BARATAS
 

No Brasil, as espécies mais comuns são a baratinha alemã (Blatella germânica) e a chamada barata de esgoto (Periplaneta americana). A primeira apresenta uma série de características que a torna melhor adaptada à sobrevivência:

ciclo de vida curto, atingindo a maturidade sexual em cerca de dois meses, daí reiniciando sua reprodução; outra característica que a torna uma grande campeã de sobrevivência na natureza é o maior número de ovos por estojo (ooteca), com cerca de 32, ou seja, o dobro das baratas americanas ou de esgoto e também proteção à prole mais efetiva (essas baratinhas ao invés das baratas americanas que depositam suas ootecas em frestas, paredes e outros objetos, carregam sua ootecas para protegê-las de serem destruídas). Estudos da Universidade Johns Hopkins (EUA), indicam que as baratas podem ser indutoras de processos asmáticos.

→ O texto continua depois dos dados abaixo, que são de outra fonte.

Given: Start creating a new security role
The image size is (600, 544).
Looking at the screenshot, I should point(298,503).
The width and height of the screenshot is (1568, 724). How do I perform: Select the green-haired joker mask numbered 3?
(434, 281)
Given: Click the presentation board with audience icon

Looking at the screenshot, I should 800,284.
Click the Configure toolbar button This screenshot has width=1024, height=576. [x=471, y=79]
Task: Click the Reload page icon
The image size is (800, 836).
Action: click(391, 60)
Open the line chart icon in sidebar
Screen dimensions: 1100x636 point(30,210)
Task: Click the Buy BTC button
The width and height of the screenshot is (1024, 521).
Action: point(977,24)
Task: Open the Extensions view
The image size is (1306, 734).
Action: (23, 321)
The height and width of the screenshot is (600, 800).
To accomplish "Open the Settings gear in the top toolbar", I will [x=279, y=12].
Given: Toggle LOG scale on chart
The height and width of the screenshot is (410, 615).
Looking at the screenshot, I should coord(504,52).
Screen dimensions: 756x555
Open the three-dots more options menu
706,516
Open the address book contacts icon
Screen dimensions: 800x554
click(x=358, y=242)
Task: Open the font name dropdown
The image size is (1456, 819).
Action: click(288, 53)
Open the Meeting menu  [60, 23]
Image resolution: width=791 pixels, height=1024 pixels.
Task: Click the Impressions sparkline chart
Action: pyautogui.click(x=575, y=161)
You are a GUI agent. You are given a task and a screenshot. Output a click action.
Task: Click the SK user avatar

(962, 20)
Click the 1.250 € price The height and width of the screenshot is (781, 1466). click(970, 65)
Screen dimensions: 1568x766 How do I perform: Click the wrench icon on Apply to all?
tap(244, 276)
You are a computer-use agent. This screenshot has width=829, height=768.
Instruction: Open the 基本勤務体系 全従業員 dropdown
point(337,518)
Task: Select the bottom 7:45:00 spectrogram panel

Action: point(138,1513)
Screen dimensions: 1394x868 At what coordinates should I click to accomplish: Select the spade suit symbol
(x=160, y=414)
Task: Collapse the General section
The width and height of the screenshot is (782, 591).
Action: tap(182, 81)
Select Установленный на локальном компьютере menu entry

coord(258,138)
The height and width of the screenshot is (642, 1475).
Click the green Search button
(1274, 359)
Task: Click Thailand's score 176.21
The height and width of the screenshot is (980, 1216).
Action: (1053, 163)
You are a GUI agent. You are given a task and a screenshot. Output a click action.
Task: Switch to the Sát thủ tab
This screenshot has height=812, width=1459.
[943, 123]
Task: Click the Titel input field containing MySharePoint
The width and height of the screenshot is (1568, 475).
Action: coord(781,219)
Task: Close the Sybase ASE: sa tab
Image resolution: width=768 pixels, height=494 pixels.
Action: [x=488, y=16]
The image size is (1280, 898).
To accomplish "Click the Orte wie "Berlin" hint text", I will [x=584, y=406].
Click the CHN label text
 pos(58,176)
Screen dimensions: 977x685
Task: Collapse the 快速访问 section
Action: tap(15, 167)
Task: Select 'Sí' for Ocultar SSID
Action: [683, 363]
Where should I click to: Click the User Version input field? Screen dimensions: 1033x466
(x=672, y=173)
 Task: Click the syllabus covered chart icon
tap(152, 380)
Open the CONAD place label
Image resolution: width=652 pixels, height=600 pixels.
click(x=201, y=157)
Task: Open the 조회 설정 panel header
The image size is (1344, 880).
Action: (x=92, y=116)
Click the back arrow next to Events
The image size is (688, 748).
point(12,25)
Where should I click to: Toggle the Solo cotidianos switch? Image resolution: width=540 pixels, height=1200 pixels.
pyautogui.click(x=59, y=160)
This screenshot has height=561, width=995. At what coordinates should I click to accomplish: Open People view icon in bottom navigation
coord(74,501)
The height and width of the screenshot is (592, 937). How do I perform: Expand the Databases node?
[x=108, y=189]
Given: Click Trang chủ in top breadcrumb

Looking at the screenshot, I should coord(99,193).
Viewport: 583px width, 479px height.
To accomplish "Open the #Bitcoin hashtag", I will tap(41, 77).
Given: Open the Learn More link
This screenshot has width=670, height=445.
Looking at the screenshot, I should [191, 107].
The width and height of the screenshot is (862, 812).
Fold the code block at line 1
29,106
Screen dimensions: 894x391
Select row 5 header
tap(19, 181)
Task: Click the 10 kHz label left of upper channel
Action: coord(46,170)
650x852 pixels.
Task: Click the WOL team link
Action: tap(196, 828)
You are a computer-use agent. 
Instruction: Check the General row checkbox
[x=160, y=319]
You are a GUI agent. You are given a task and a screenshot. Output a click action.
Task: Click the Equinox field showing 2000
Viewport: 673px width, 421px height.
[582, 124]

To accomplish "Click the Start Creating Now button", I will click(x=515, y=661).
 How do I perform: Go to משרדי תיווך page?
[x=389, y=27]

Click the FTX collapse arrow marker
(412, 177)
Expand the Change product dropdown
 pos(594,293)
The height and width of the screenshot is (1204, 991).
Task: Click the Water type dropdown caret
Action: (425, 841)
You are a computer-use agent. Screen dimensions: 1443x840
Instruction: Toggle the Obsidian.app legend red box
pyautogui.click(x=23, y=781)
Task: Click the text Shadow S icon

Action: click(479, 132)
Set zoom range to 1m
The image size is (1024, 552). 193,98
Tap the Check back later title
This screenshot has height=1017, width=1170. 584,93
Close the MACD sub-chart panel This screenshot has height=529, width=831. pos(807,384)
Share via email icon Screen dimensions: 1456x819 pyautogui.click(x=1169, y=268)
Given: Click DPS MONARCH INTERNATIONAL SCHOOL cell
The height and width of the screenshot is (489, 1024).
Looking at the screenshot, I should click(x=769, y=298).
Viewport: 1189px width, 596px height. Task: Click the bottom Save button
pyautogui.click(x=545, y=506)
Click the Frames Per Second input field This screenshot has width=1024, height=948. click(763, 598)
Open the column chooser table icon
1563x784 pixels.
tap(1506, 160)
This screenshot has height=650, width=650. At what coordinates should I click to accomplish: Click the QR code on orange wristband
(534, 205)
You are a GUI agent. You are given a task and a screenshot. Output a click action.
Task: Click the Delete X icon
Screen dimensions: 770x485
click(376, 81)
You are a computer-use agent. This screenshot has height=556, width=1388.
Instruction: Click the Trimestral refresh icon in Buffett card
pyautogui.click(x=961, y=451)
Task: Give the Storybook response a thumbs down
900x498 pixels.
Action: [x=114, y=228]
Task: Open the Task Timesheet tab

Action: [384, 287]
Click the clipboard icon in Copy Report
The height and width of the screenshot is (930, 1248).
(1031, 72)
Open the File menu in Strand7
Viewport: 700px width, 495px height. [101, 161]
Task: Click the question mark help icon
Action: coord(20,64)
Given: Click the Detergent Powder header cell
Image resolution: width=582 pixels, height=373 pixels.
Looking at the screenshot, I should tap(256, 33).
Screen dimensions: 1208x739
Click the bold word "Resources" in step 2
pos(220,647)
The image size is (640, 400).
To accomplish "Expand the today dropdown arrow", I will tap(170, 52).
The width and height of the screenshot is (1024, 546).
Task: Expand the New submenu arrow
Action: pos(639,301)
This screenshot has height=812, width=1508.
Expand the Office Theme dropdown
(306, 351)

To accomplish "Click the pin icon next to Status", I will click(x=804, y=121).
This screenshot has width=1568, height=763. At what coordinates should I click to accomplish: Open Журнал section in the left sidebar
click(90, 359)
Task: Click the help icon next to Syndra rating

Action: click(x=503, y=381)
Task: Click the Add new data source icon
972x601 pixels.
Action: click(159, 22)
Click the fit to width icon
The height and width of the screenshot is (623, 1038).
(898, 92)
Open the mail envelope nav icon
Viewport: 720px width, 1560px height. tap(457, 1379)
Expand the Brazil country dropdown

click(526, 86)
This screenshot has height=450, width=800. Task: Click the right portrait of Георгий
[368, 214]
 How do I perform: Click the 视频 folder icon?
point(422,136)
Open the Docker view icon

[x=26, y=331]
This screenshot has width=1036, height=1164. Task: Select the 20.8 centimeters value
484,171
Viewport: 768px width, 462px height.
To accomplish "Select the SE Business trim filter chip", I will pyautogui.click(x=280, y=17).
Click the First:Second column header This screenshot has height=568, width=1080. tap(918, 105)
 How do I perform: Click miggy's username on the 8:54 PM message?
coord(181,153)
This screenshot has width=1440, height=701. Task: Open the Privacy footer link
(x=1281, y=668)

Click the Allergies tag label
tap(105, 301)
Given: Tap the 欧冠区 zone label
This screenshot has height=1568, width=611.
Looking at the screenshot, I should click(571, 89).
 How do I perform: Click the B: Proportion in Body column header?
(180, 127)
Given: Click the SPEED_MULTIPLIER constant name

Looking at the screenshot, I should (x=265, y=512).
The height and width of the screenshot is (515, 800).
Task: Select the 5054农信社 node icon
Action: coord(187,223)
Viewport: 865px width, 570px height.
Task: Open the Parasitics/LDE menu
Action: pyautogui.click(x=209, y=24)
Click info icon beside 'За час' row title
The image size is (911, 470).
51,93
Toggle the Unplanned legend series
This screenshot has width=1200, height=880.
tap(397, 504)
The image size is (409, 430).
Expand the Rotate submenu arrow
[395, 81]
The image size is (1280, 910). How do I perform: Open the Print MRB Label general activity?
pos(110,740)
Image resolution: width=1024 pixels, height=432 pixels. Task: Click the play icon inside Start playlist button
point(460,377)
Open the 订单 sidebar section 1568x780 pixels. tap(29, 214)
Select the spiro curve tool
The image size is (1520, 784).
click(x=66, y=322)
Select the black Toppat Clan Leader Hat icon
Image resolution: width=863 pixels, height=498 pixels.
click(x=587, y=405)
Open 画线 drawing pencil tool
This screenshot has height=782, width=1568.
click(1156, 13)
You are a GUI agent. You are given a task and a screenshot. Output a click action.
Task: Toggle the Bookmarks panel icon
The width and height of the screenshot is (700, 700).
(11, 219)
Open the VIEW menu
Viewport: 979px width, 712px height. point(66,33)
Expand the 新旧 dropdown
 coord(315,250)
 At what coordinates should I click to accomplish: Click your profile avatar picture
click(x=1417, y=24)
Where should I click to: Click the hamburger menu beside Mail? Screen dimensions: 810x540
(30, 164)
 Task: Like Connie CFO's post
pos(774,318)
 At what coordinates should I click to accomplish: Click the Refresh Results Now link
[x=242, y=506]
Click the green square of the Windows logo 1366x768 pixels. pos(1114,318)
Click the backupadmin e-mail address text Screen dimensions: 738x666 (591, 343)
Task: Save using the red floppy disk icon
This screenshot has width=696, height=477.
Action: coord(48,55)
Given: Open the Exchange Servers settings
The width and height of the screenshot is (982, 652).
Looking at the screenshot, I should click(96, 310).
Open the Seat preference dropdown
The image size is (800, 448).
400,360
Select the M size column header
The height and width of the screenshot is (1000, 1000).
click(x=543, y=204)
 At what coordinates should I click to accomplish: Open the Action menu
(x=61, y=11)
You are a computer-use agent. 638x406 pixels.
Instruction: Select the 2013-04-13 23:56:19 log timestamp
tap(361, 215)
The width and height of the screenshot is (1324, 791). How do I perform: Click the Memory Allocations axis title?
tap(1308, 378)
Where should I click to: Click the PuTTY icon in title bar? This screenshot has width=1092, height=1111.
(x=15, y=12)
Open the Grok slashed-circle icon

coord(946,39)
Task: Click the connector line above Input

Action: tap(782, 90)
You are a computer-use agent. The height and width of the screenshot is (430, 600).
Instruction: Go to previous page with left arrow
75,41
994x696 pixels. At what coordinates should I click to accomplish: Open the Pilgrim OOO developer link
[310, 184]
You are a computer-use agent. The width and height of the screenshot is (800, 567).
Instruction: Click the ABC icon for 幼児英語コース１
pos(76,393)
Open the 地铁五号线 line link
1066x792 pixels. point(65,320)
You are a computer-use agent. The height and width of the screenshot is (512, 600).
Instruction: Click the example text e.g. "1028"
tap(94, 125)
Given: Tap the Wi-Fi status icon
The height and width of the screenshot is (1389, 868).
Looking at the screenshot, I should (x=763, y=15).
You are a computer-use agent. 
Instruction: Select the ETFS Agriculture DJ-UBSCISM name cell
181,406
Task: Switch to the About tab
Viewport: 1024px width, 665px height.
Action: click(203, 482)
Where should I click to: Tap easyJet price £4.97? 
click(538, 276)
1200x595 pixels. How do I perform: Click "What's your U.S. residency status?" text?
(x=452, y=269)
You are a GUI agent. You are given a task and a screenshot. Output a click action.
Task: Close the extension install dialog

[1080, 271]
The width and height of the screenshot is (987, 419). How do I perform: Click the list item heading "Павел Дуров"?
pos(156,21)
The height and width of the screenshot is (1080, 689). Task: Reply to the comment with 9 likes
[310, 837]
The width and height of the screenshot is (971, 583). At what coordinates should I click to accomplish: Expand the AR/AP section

A Periplaneta americana (barata americana), por ser mais suscetível a inseticidas do que a germânica e ter um ciclo de desenvolvimento mais lento, são mais facilmente controláveis. Já a Blattella germânica, apresenta uma série de características que, aparentemente, a torna mais bem adaptada ao meio ambiente como ciclo de vida curto, atingindo a maturidade em cerca de dois meses, daí iniciando sua reprodução; número de ovos por ooteca maior e proteção à prole. Elas também adquirem resistência a inseticidas mais rapidamente que as baratas americanas. Portanto, um controle eficaz dessas, assim como de outras pragas exige o conhecimento de sua biologia, seus hábitos, o estudo dos fatores que propiciam um aumento das populações de pragas, conhecimento dos produtos químicos adequados para seu controle e a maneira correta de aplicação de acordo com cada situação.